I use virtualmin/webmin for this purpose.


I work on Virtualmin. I'm glad it works well for you in this role. The mail stack is probably he single most complicated portion of the stuff Virtualmin manages (it certainly has a long dependency list). As the person that maintains some of it, I also wish there were a simpler way! The number of components we have to keep up in order to make it easy is mind blowing...

That said, I'm really surprised at how many mail sending services there are. Sending mail really shouldn't be hard (and it isn't if you understand all the components, but it's still time-consuming enough to be a challenge for many). I am not one of those folks who believes email should be replaced by a whole new thing, but I do think a simplification of the stack would be lovely. How we do that without introducing even more new mail related standards is the conundrum.


Sounds like you know enough about this process where you know it can be a lot of setup and careful maintenance.

So if you don't want to invest the setup and ongoing maintenance time, or get no pleasure from doing such , may I ask why you want a simple way to do all this at all?

Seems like you should just use fastmail or gmail or similar?

Configuring and running smtp isn't supposed to be super easy and fool proof. I think most systems that claim that will leave you with an unmaintained email solution that is likely not very secure and probably not being replicated or backed up, for starters, not mentioning all the actual things that go into making it all work reliably.

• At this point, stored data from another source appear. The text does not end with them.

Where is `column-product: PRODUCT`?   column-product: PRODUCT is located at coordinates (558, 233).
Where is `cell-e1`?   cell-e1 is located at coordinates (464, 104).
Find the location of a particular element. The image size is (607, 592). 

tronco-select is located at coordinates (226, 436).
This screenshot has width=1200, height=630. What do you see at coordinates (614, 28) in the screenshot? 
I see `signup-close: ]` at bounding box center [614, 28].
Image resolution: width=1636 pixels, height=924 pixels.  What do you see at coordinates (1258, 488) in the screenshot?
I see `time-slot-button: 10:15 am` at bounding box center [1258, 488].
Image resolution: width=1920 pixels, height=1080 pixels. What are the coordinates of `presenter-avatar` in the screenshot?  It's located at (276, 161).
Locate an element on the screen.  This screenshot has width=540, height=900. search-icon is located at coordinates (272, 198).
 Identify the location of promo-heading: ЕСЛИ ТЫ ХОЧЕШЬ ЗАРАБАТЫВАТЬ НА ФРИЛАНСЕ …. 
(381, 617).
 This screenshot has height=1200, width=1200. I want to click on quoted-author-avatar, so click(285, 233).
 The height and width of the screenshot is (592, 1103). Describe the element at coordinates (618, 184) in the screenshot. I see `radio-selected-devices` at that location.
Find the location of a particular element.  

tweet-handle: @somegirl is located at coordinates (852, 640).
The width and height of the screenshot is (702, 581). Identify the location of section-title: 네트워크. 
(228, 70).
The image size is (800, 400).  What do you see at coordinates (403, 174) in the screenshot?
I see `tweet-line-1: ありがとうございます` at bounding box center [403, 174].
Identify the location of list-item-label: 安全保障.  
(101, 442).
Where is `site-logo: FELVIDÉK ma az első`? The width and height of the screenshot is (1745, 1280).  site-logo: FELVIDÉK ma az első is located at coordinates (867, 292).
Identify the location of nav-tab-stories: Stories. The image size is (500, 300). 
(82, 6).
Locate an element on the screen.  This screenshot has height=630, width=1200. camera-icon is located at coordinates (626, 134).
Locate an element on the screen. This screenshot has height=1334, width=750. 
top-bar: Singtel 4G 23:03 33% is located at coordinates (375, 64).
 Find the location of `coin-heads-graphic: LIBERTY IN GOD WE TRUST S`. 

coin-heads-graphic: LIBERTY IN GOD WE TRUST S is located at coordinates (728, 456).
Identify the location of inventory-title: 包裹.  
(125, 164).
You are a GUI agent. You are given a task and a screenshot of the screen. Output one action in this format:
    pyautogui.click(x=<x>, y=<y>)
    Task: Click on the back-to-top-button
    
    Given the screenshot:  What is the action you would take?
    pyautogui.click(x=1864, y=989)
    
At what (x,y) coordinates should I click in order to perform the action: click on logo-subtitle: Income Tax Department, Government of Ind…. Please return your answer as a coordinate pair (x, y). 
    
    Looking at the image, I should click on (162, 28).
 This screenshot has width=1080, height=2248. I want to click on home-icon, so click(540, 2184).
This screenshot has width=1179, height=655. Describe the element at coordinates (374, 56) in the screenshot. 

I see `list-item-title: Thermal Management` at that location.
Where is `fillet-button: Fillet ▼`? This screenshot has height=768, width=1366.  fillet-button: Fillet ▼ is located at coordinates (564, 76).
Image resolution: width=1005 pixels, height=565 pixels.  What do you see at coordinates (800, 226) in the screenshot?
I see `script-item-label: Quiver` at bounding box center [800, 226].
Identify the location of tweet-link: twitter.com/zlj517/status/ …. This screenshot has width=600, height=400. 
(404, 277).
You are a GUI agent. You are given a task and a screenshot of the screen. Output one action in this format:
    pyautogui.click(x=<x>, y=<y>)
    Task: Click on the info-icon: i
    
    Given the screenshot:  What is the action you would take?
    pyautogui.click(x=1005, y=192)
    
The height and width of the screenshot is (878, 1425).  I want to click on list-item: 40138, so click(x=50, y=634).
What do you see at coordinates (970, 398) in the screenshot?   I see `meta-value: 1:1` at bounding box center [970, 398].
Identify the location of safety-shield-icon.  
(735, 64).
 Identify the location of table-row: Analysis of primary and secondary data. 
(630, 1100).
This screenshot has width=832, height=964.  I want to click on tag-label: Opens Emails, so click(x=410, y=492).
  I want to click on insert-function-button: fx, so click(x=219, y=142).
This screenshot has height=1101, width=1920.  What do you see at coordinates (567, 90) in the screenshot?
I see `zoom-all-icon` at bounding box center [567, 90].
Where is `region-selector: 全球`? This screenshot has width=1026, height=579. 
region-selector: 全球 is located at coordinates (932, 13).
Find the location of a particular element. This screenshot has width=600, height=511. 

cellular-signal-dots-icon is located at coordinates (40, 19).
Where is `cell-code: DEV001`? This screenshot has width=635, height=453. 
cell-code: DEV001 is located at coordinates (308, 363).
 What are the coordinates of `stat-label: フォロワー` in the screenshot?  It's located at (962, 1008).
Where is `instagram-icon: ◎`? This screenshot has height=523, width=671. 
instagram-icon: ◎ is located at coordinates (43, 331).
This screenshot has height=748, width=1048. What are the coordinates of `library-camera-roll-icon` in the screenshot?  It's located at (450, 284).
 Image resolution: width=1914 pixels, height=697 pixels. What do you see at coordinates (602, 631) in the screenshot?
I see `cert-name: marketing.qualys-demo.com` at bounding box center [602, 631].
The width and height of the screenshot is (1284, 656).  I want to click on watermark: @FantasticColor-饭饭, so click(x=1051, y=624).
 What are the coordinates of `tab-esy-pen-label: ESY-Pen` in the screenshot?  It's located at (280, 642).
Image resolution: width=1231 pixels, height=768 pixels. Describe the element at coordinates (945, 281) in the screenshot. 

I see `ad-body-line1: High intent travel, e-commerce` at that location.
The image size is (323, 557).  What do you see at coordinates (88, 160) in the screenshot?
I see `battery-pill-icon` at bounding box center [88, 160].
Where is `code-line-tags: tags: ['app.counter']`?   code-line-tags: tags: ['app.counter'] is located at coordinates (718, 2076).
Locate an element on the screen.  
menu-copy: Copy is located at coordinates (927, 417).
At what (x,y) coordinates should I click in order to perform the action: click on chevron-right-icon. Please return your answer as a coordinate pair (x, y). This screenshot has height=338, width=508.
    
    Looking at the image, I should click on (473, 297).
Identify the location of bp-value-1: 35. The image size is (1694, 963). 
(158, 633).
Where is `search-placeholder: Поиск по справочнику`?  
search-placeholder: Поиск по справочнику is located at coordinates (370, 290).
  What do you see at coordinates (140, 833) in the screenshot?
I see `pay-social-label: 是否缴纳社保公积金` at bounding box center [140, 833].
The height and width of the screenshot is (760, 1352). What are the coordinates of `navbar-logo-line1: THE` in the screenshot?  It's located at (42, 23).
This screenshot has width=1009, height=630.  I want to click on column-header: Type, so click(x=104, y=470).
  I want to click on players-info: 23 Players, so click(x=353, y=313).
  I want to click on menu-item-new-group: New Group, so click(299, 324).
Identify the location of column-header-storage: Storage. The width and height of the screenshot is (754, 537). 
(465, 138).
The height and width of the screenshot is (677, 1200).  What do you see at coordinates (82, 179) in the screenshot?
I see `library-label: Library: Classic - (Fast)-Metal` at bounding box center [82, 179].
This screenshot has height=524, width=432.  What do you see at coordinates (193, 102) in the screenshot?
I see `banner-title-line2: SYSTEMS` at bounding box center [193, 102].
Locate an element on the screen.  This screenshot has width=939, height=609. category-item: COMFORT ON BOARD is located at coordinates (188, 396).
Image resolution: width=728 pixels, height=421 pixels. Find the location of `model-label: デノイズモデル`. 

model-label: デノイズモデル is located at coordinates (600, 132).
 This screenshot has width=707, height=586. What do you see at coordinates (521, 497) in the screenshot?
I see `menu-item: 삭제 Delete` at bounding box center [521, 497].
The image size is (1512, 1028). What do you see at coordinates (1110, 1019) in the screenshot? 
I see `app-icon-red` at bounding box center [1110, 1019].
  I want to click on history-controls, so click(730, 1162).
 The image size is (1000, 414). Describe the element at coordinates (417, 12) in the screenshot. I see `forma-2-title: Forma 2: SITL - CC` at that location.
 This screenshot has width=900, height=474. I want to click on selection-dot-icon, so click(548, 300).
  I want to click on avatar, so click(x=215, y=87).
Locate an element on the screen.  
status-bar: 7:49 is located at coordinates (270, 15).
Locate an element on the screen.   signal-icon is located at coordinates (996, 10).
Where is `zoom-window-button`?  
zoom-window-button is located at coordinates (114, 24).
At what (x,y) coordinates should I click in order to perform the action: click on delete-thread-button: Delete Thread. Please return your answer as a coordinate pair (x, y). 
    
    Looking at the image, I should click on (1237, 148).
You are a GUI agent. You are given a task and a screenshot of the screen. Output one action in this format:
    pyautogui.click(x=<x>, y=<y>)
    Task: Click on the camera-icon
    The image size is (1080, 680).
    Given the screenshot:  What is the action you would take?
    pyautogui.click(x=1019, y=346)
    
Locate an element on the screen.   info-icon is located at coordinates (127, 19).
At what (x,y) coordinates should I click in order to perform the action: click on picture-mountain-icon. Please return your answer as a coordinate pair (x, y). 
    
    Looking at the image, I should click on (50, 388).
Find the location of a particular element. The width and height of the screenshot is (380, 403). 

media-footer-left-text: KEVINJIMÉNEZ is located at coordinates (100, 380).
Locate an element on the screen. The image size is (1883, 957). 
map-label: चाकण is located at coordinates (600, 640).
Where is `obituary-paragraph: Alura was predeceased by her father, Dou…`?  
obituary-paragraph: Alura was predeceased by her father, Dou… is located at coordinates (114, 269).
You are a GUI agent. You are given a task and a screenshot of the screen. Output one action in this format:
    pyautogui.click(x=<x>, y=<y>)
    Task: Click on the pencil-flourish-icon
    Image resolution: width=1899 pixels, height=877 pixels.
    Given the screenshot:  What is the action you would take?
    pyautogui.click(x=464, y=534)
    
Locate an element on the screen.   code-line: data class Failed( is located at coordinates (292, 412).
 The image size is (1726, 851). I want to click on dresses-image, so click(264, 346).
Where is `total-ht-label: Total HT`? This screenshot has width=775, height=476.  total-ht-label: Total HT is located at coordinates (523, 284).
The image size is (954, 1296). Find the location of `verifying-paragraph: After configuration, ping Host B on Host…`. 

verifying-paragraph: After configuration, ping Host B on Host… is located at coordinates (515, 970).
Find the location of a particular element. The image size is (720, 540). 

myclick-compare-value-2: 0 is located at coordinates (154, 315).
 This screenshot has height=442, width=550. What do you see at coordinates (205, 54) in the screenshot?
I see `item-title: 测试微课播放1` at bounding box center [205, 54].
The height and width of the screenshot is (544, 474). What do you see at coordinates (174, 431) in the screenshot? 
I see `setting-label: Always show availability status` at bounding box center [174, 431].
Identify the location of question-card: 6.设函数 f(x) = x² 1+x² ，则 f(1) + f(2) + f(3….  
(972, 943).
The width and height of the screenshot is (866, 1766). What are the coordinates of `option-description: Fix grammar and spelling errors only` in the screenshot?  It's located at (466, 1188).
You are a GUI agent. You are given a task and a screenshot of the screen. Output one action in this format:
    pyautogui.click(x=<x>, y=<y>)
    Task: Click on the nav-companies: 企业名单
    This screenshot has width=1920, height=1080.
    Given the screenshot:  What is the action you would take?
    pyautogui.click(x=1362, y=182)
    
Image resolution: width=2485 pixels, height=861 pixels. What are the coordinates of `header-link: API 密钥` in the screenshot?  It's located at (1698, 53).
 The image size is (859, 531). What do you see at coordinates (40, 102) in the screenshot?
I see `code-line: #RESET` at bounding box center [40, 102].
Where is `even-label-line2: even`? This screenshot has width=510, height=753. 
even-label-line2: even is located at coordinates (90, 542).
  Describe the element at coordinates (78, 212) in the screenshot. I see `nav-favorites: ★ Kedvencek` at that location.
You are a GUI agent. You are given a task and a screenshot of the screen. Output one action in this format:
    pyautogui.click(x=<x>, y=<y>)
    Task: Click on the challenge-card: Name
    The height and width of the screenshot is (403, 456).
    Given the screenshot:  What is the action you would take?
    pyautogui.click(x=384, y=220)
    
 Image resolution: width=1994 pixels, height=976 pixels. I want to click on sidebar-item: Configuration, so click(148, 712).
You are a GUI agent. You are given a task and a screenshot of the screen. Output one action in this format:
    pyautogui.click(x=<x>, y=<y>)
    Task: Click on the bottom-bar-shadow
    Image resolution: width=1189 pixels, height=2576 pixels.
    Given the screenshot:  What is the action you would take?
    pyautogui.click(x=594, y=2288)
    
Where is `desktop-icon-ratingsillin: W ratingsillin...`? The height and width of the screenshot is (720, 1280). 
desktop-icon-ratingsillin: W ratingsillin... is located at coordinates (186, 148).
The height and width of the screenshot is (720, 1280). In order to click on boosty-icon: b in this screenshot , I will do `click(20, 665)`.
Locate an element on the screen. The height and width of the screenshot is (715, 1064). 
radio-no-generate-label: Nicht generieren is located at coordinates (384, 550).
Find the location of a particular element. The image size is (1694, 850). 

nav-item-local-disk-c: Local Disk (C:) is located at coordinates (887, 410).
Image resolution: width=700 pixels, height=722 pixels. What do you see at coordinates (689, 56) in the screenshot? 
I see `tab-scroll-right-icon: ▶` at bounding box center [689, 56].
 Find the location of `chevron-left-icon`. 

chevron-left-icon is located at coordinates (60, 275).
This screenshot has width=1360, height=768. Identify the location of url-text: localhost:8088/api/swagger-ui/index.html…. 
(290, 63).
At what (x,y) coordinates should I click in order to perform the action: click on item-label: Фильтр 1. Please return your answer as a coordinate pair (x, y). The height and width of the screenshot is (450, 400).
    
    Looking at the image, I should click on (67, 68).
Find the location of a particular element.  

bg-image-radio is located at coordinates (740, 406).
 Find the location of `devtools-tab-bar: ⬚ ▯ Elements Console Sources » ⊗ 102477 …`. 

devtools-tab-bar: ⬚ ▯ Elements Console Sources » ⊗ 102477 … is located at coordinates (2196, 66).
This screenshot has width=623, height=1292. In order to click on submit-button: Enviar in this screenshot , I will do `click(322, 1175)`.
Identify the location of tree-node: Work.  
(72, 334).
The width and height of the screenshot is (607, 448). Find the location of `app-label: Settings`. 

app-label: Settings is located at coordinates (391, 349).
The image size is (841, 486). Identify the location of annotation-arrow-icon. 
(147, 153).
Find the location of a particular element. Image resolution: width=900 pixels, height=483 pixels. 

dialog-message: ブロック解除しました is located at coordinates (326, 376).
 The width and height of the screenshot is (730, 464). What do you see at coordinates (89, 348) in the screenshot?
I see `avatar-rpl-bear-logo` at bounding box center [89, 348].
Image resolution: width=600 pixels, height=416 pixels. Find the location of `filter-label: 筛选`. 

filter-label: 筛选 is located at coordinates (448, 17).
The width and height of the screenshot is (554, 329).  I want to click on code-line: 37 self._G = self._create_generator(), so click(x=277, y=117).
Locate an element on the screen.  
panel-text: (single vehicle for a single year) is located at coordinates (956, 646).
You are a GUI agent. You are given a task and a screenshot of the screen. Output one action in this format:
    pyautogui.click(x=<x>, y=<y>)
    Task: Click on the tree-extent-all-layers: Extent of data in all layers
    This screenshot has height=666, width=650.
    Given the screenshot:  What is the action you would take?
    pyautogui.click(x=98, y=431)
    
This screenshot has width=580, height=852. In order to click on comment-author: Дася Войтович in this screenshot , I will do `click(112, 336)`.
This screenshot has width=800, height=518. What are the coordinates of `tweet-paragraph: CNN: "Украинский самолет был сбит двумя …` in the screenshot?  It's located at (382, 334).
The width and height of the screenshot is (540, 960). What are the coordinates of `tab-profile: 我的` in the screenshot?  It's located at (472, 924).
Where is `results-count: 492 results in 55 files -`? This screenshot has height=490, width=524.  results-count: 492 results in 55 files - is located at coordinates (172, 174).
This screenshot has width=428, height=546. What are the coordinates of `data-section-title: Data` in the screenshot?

So if you don't want to invest the setup and ongoing maintenance time, or get no pleasure from doing such , may I ask why you want a simple way to do all this at all?

I'm not the person you replied to, but among the potential reasons would be privacy, reliability and sustainability.


Yeah, i hear you, but I think that its a bit of a silver bullet, to have a 1 click install that gives you all of these things.

Just the 3 you mentioned here, privacy, reliability and sustainability are not going to happen if you are doing a 1-click install, and don't understand how it works.


I find the best way to do this is using a panel like Vesta or Webmin.

There's also iRedAdmin but it's not particularly 'free'.


You can try https://hub.docker.com/r/analogic/poste.io/ - Its complete easy to use solution installed with docker... see https://poste.io/ (author here)


Ugh, closed source.

mailserver is a part of my stack I need to be able to tweak and look behind the curtain at; one-size-fits-all is really hard with email.


haraka

https://haraka.github.io/

Best mailsoftware I used so far. And ridiculously fast


correct me if I'm wrong, but as good as haraka looks (and it looks great), it isn't really a "complete package" like the GP was looking for...

From the Manual page[0]:

> Haraka makes no attempt to be a mail store (like Exchange or Postix/Exim/Qmail), a LDA, nor an IMAP server (like Dovecot or Courier). Haraka is typically used with such systems.